Cerf earned his BS when Berkeley’s business school was called the College of Commerce and began his academic career at the university in 1956. His research focused mainly on taxation and auditing. Over the course of his Berkeley Haas career, he held prestigious positions and received several key honors. He served as chairman of the school’s Accounting Group from 1978 to 1982. Cerf was the first director of UC Berkeley’s San Francisco MBA Program, staffed by business school faculty, and the first director of the evening MBA. In 1984, he received the Faculty Excellence Award for Teaching and Research from the California CPA Foundation.

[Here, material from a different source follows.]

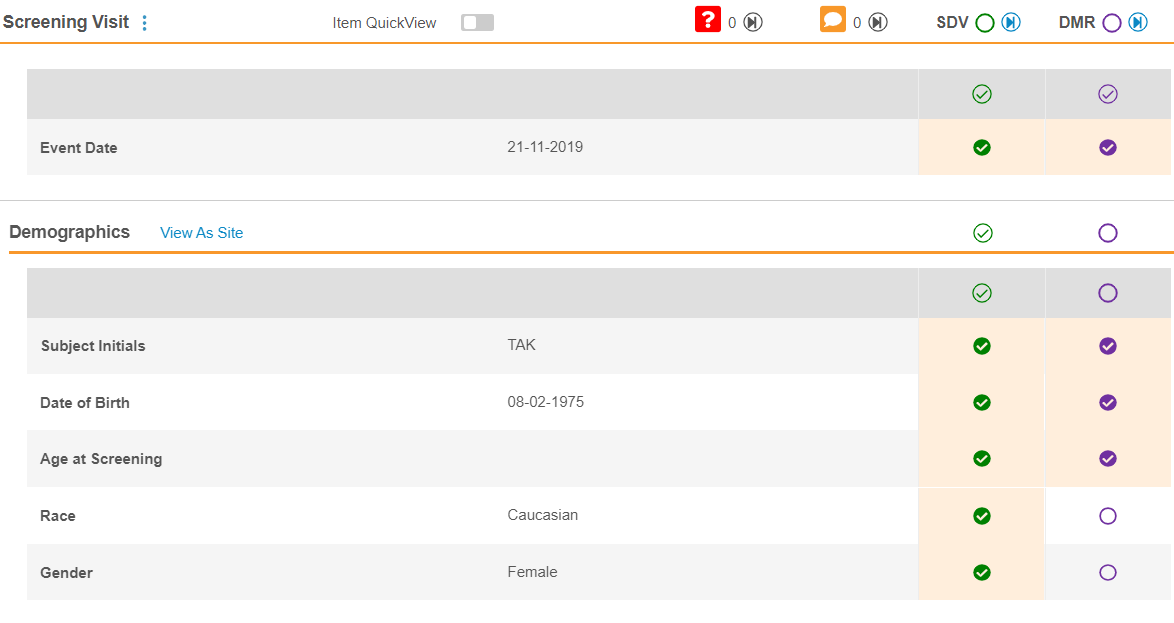Click SDV check-all icon in Demographics header
This screenshot has height=623, width=1174.
(982, 233)
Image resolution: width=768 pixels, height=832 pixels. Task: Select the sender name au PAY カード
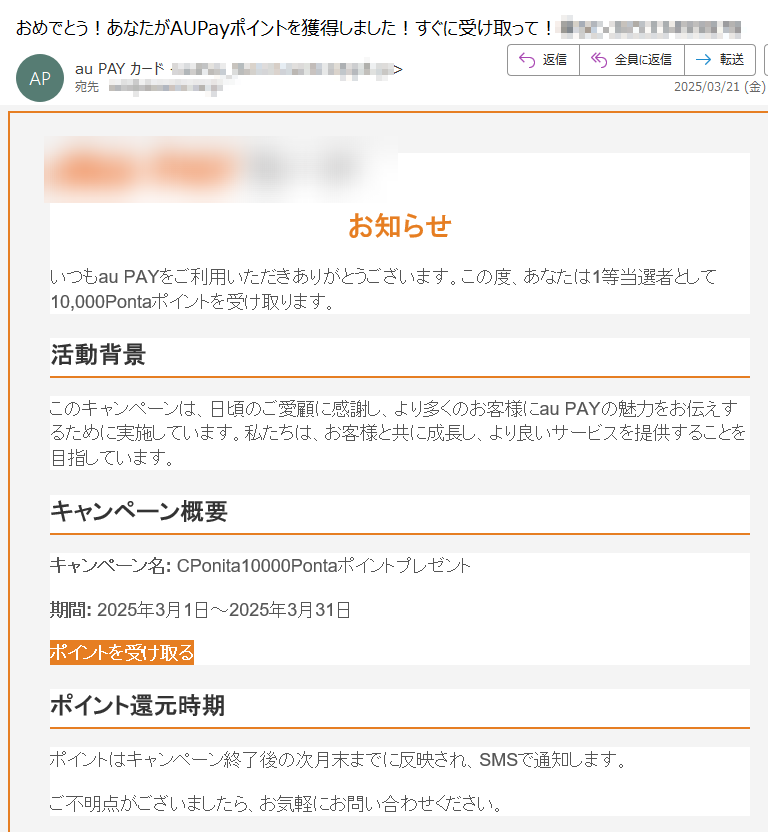120,69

In April 2011, he was honored with a Lifetime Achievement Award for distinguished contributions to the Haas accounting program.
A strong believer that exercise was a key to a long, healthy life, Cerf was known for assigning a student to lead his classes in a quick round of calisthenics. It was that enthusiasm, energy, and enjoyment for teaching that impressed both students and faculty.

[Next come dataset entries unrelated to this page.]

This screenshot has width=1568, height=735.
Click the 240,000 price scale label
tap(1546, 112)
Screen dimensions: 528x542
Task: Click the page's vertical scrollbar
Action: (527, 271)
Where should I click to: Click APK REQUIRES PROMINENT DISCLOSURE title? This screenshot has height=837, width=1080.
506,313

Cerf served in the U.S. Navy during World War II. After the war, he returned to Harvard, where he earned his MBA in 1947. He then worked at an accounting firm and later at his father’s haberdashery. He received his PhD in economics from Stanford University in 1952.
Cerf is survived by his wife of nearly 66 years, Lila Spitzer Cerf; sons Robert, Douglas, Jeffery, and Richard; daughter, Nancy; 11 grandchildren; and three great-grandchildren.